Fifty minutes and 50 seconds into Longwood women’s soccer’s Big South opener against Gardner-Webb this past Saturday, a party broke out. A go-ahead goal early in the second half opened up a scoreless draw, acting as a release valve for more than 50 minutes worth of frustration the Lancers built up during a one-sided but fruitless first half against the Runnin’ Bulldogs.
When Longwood finally got on the board, doing so on their 12th shot of the game, high-fives and hugs abounded on the field in celebration of a 1-0 lead that would eventually balloon to 5-0 before the final whistle.
However, amid that on-field hoopla, one Lancer’s celebration went beyond typical in-game excitement. The goal-scorer herself, sophomore forward Sheyenne Stretz, was joyously teary-eyed as she jogged back to line up next to her teammates.
Certainly the goal was a big one for Stretz, her first of the season, but her reaction wasn’t to what she had just done. It was because of who had seen her do it.
“When I got back to midfield, a couple tears streamed down, and when I came off it really hit me,” Stretz said. “A couple teammates knew. They were with me and supported me. [Associate head coach] Rich [Stoneman] came up and hugged me.”
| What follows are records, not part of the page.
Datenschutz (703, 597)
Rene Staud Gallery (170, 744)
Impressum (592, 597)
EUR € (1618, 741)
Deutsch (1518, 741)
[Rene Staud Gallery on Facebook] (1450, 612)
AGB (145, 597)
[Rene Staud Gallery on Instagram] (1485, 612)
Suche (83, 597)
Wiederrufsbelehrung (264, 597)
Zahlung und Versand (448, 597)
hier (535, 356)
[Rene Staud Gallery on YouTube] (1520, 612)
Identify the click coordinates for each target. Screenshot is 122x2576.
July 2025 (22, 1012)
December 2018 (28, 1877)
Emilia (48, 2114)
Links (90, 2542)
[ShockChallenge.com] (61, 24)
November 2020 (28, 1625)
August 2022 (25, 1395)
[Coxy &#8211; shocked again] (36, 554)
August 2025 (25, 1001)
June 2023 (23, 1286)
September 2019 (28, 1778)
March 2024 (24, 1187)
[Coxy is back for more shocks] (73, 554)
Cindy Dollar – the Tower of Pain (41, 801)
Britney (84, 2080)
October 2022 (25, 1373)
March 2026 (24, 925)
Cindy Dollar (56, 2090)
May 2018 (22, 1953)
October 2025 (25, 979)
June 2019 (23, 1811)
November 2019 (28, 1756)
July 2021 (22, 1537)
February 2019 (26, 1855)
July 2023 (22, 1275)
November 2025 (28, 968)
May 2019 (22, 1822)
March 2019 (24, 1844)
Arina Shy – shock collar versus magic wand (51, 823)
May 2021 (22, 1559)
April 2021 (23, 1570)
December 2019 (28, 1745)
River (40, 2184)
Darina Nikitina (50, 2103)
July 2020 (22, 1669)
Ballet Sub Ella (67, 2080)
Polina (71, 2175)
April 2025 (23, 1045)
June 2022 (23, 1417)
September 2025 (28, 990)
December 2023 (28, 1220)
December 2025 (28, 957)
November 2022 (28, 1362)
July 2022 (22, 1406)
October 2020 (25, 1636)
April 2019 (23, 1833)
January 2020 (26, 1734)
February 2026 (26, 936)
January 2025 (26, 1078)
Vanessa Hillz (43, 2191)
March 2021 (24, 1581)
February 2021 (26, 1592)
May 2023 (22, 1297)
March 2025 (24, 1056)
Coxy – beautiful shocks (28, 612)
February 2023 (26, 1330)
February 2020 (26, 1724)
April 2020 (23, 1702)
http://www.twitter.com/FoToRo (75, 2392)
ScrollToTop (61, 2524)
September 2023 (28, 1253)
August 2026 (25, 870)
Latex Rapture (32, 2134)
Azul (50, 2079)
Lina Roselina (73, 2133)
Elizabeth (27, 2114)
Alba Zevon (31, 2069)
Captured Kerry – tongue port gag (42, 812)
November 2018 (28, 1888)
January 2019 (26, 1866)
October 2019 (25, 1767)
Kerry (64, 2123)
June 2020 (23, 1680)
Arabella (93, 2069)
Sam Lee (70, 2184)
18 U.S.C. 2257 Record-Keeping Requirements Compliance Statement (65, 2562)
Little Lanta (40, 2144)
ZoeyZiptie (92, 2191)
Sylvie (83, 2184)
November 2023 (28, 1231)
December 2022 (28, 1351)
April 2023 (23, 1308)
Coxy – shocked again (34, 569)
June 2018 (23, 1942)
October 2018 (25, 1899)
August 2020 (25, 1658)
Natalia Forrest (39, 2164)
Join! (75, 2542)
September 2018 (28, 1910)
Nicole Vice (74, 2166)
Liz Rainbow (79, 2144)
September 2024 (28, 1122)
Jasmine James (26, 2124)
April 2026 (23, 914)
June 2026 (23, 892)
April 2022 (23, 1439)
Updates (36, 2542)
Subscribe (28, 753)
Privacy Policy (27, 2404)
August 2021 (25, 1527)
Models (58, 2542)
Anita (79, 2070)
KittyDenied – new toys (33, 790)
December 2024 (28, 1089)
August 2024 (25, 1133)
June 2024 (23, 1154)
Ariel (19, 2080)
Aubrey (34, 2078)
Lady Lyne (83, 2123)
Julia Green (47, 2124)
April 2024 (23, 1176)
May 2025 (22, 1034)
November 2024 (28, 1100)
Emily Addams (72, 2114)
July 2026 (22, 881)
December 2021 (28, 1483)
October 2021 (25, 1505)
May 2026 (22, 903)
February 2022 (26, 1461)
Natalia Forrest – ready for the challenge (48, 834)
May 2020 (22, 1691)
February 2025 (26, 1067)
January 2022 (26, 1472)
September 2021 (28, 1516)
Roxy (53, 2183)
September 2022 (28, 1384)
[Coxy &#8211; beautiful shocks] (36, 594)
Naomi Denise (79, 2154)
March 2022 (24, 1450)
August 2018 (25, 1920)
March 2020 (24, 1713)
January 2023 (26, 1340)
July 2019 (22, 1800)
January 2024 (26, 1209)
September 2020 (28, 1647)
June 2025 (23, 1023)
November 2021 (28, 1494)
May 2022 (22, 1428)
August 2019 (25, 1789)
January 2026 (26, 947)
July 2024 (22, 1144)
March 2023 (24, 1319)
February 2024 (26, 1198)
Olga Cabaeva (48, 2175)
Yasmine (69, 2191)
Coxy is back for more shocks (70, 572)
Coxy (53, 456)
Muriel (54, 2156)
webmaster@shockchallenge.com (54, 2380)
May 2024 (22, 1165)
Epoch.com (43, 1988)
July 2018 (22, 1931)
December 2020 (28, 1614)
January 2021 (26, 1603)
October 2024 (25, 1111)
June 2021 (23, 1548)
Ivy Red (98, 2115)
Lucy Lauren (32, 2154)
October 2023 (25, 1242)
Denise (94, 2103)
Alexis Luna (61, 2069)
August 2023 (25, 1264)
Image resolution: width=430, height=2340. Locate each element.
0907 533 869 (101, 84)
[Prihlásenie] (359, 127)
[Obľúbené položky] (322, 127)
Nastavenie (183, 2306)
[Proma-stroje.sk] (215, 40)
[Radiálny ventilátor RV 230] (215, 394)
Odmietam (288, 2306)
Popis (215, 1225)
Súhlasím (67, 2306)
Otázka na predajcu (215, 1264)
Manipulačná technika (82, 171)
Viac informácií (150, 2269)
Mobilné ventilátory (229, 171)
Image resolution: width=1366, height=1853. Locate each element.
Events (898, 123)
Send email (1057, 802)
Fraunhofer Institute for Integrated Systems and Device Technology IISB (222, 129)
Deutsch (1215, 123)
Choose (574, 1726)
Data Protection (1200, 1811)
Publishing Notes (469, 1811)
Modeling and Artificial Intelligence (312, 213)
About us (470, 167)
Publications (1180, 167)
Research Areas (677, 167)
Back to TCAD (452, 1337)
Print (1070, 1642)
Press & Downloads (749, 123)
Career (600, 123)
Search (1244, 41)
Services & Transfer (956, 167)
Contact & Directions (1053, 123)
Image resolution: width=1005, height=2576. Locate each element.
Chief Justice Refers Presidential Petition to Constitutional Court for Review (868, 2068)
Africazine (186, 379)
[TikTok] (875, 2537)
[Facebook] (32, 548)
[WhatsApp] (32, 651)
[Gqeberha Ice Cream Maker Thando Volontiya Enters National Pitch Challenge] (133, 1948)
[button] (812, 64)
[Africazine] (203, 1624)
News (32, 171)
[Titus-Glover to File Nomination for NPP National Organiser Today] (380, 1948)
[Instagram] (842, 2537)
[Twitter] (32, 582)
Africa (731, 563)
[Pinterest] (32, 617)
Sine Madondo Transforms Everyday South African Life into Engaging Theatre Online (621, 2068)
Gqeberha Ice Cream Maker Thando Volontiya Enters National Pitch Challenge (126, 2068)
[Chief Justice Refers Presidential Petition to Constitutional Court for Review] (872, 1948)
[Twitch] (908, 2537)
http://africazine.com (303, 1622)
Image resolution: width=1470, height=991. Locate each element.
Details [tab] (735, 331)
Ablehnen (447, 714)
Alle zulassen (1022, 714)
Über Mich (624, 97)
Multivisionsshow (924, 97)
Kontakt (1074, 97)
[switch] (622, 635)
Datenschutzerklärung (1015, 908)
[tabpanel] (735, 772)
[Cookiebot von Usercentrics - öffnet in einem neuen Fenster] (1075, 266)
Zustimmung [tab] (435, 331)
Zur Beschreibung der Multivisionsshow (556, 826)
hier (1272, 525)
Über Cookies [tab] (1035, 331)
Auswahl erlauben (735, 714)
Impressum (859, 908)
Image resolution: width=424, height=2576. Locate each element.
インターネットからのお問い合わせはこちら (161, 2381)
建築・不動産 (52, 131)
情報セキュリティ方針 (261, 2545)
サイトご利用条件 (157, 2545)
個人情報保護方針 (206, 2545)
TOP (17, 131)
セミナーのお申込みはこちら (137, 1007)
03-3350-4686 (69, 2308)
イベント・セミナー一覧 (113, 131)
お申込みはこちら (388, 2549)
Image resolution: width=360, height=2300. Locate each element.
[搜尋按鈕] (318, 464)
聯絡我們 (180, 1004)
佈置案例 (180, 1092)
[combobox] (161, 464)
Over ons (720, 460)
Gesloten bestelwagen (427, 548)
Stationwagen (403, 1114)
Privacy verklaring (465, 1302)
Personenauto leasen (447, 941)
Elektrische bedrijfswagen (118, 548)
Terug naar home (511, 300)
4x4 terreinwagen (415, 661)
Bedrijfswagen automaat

What her fellow Lancers knew was that thousands of miles and numerous time zones away, Air Force staff sergeant Harry Stretz witnessed the same thing they just had. In the midst of a lengthy deployment in the Middle East, Stretz’ father had tuned in to the Big South Network to watch his daughter drive home the game-winning goal in Longwood’s most dominant conference win of their five-year Big South era.
Two minutes later he saw his daughter engineer another goal, taking a shot that generated the rebound that her classmate Kathryn Miller punched in for a 2-0 lead.
He saw Sheyenne celebrate Longwood’s season-best five goals with her teammates in a win that signified a turning of the tide for the hard-luck Lancers, who lost four non-conference games by one goal but now begin conference play with back-to-back wins.
Staff sergeant Harry Stretz saw his daughter do all that in her first start of the season and then delivered to her the biggest moment of her night via text message.
“He was really excited,” said Sheyenne, who received a text from her father after the game. “He said he was very proud, but he was sad he couldn’t be there. He was happy he got to see it.”
For a father who has long been a mainstay in the stands at his daughter’s soccer games, Sheyenne admits her dad’s absence has been noticeable this season. His tour of duty started before Sheyenne’s sophomore season began, limiting contact with his family primarily to text-based communication ever since.
“I’m able to text him every day, and he has Facebook so we’re able to communicate a lot on that,” Sheyenne said. “But he hasn’t been able to call in a while; it’s been about two or three months since I’ve actually talked to him on the phone.”
However, thanks to his Air Force base’s WiFi and the in-house broadcasts produced by Longwood athletics staff members, students and director Seth Wood of Swood Media, Harry has at least been able to watch his daughter on the Big South Network. The most recent of those productions Saturday featured 41 minutes of Sheyenne, who over the past two games has emerged as a key piece of Longwood’s front line rotation with 40-plus minutes in each of those back-to-back wins.
Through the first nine games of her sophomore season, Stretz is fulfilling the potential head coach Todd Dyer saw in her as a prep standout at Kellam High School in Virginia Beach, Va. She has put a career-high six of her eight shots on goal while playing in all but one game, earning her first career game-winning goal this past Saturday in her second career start.
But Sheyenne, a criminology and criminal justice major, acknowledges that whether she starts or comes off the bench, plays 90 minutes or zero, her father is always on her mind.
“Before every game, I pray that he stays safe,” she said. “I know he’s there in spirit.”
However, being there in spirit is not as rewarding as being there in person for Harry. His absence often leaves him as the lone Lancer cheering on his daughter from halfway across the world, and this past Saturday he was alone in celebrating Sheyenne’s second career goal, at least on his base.
“It is exciting, but yet empty,” Harry said in a text message. “No one to cheer with, no one to celebrate with, and empty arms after the game, win or lose.”
Harry’s return to the United States and the Stretz’ Virginia Beach, Va., home will not come for many months. By the time he gets back, his daughter’s sophomore season will most likely be over. Based on the level at which she played in the conference opener, Sheyenne may have many more goals to brag to him about.
She can get her hugs and high-fives from her dad then. And at least then they can catch up on the highlights, on the field and off.